Después de ganar el Oscar a Mejor Director con Gravity (2013) y de convertirse en el primer latinoamericano en obtenerlo, el mexicano Alfonso Cuarón se bajó del tanque y se refugió en Roma, su película más personal. Dejó atrás la parafernalia cinematográfica de sus últimos films, Hijos del hombre (2006) y Harry Potter y el prisionero de Azkaban (2004), y decidió utilizar elementos del cine de autor pero con todos los recursos técnicos a su disposición.

Esta apuesta estética y narrativa, con una cámara Alexa de 65mm moviéndose lento como un fantasma por el set, hace que una historia sencilla como la de Cleo, la empleada doméstica de una familia clase media-alta mexicana, pulse algunas teclas sensibles interesantes gracias al manejo preciso de los climas y los tiempos.

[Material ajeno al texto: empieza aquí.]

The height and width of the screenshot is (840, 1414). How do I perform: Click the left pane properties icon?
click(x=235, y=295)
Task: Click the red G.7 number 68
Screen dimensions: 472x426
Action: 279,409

Los planos que podrían volverla tediosa o pretenciosa tienen la duración que su belleza le brinda. Roma impone su poética desde el comienzo con las riendas de la narrativa ajustadas.

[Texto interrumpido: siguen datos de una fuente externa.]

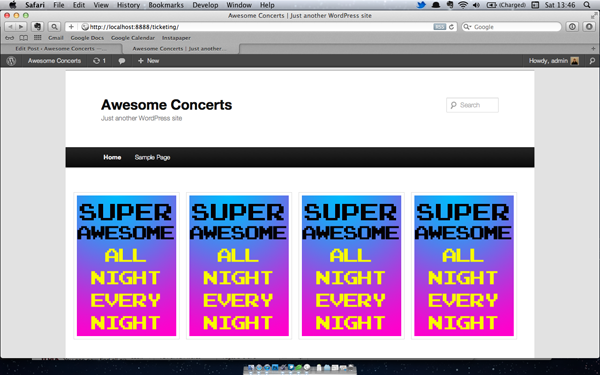The height and width of the screenshot is (375, 600).
Task: Click the WordPress logo in admin bar
Action: pos(11,61)
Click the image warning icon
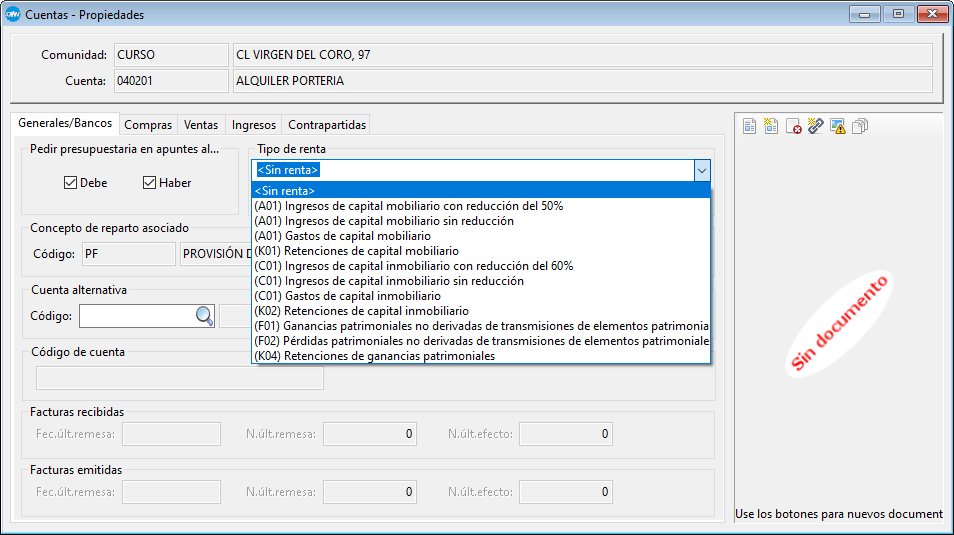This screenshot has width=954, height=535. click(837, 126)
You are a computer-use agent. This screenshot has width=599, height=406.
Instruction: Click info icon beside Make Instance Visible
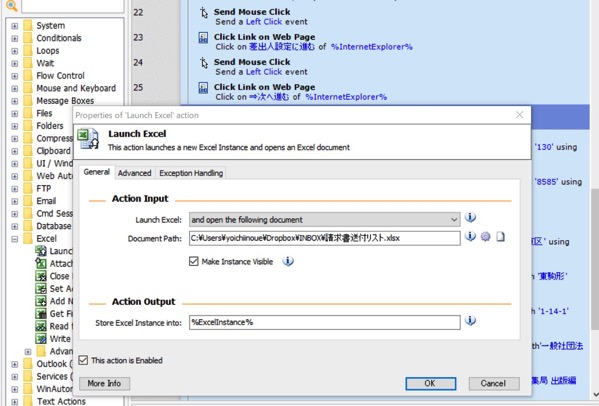288,261
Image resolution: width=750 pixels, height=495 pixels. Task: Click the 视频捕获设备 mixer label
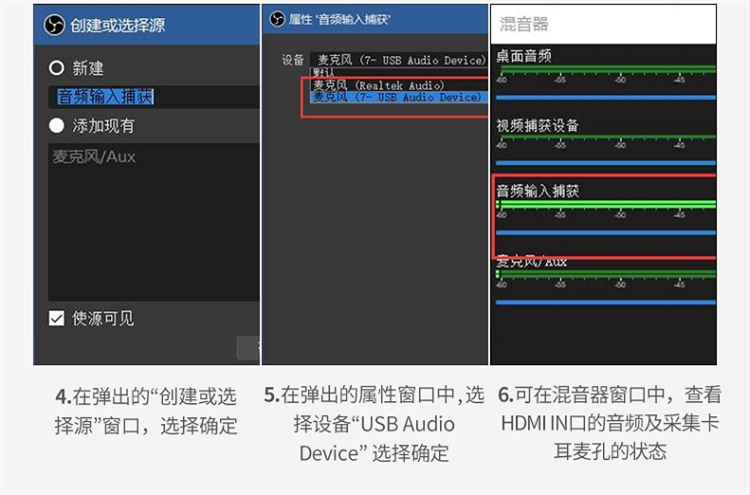[537, 126]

La mirada hacia la vida de Cleo es mezquina. No puede ni tomar un helado tranquila, disfrutando solo el momento más allá de todo. Es como si no tuviera una razón por la que vivir más allá de servir.

Fotograma de Roma.

Sin embargo, a su vez, en esta historia íntima sutil, en la que los conflictos de clase están expuestos desde el comienzo, el camino dramático de Cleo no tiene matices: es pobre y no conoce ni conocerá la felicidad. Mucho menos la libertad. Su vida está sometida a la de sus patrones a punto tal que se siente incómoda con los de su clase. Termina por vivir su vida a través de la óptica de esa familia que en algún punto la adopta. Así es como Cleo encuentra de vez en cuando alguna mínima tregua: se une a la familia para ver un programa de televisión pero, apenas se siente aceptada, la patrona le ordena que prepare un té para el señor.

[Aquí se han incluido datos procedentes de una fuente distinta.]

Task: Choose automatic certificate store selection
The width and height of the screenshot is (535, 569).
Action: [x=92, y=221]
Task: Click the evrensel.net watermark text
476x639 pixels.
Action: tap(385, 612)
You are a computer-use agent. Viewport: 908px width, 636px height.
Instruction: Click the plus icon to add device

Mientras Roma expone que las malas noticias pueden llegar tanto a una familia de clase media-alta como a una empleada doméstica, lo cual es débil como un lugar común, la mirada hacia la vida de Cleo es mezquina. No hay ni una sola pequeña cosa que le permita sonreír. No puede ni tomar un helado tranquila y disfrutar solo ese momento más allá de todo. Y Cleo, además de amorosa con los niños y servicial con la familia, no tiene espacio propio, como si no tuviera una razón por la que vivir más allá de servir.

Cuarón, que reconoció en Roma la historia de su niñera Libo y su familia, no le permite a Cleo gozar ni siquiera cuando tiene sexo con Fermín. El coito es una elipsis fugaz que termina en la elocuente escena en la que él desnudo exhibe las formas de su entrenamiento de karate utilizando el caño de la cortina del baño como palo de kendo. En contraposición, sí hay lugar para que Cleo vea cara a cara el peor momento de su vida, el golpe más bajo se muestra explícito y desluce la sutileza de la película.

Roma llega a una poética intensa en la escena del incendio y, mucho antes, cuando Cleo, en la terraza, juega a estar muerta con uno de los niños mientras la ropa recién lavada gotea sobre ellos. Ahí se revela parte de la clave del personaje. Cleo dice: ¿Sabes qué? Creo que me gusta estar muerta, y la cámara se eleva para mostrar más empleadas de limpieza en las terrazas del barrio colgando la ropa recién lavada mientras unos perros ladran.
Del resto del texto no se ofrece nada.